Et le premier article du programme devenait : agir en sorte que, jusqu’à ce que l’heure arrive, l’heure marquée, Cuba demeure en la possession de l’Espagne et que nulle autre puissance européenne, ni la Grande-Bretagne, ni la France, ne vienne se substituer à elle, afin que cette heure, qui doit sonner un jour, n’en soit point retardée. Le second article était : tâcher, par un coup de pouce adroitement donné, de faire gagner un tour à l’aiguille, sur le cadran mystérieux des destinées. Ne rien précipiter, mais ne rien garantir; ne pas favoriser dans le Nouveau Monde, alors en éruption, les révolutions contre l’Espagne, mais avertir que, si l’incendie gagnait Cuba et Puerto-Rico, à leur fortune était si intimement liée la prospérité des Etats-Unis qu’ils n’en pourraient rester les spectateurs indifférens, et que cela créerait à leur « gouvernement des devoirs et des obligations dont il ne pourrait, quelque regret qu’il en eût, éluder l’accomplissement[1]. » En même temps dénoncer les menées suspectes des autres, de cette Angleterre insatiable, qui traîtreusement envoyait une frégate à Cuba pour relever l’état des défenses de l’île et s’enquérir des dispositions de ses habitans : sourire des yeux et menacer des dents; inquiéter de la voix et engager du geste; fermer le poing et laisser reluire de beaux dollars entre les doigts ; telle est, dès 1823, dans les notes de M. Adams à M. Nelson, et dès 1825, dans les notes de M. Clay à M. Everett, la politique de l’Union quant à la question cubaine, et telle elle continue d’être jusqu’aux environs de 1848.

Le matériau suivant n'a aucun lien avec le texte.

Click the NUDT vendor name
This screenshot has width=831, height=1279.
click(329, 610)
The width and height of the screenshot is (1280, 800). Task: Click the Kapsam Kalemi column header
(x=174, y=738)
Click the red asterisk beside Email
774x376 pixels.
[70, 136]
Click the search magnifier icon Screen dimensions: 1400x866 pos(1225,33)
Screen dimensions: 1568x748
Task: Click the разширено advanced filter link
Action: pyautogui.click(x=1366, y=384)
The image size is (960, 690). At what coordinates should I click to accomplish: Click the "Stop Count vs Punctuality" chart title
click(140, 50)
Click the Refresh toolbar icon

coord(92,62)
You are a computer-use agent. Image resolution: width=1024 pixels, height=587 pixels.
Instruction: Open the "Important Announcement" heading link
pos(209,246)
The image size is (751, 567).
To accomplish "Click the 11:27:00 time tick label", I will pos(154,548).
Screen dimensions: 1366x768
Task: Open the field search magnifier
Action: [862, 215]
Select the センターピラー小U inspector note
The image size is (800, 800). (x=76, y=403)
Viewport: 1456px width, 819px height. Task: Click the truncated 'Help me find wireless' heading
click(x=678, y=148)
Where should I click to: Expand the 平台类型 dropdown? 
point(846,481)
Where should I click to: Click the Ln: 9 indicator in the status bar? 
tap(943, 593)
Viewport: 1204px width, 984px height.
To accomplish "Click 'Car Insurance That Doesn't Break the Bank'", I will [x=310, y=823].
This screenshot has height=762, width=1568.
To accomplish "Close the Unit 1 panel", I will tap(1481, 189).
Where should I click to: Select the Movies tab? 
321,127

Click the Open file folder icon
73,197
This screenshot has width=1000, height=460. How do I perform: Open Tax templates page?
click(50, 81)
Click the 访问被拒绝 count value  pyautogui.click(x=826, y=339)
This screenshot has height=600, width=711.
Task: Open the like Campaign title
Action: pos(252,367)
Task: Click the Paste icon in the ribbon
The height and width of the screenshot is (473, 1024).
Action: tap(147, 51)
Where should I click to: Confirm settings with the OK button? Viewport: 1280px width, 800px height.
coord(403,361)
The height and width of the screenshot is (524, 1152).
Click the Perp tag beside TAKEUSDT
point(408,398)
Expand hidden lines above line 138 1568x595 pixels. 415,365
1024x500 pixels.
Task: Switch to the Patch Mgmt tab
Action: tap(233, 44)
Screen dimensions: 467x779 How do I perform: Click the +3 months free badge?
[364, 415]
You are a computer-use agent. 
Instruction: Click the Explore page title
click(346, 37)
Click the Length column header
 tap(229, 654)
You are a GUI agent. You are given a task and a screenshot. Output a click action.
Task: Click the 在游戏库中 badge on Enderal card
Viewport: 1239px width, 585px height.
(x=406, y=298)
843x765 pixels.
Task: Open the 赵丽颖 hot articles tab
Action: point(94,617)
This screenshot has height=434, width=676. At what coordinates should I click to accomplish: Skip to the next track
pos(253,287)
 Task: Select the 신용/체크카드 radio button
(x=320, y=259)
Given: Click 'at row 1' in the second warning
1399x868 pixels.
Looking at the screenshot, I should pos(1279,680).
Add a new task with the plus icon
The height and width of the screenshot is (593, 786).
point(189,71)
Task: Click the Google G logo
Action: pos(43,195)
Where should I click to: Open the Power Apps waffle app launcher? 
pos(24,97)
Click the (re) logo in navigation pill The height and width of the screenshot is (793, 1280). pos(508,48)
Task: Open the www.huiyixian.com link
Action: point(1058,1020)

En 1848, on la retrouve dans une dépêche célèbre du secrétaire d’État M. Buchanan à M. Saunders; elle n’a pas changé, elle s’est précisée : on a suivi l’affaire et l’on serait maintenant disposé à conclure. Une espèce de devis a été dressé par les statisticiens

  1. Note de M. Clay à M. Everett, d’avril 1825. — Sedano, p. 11.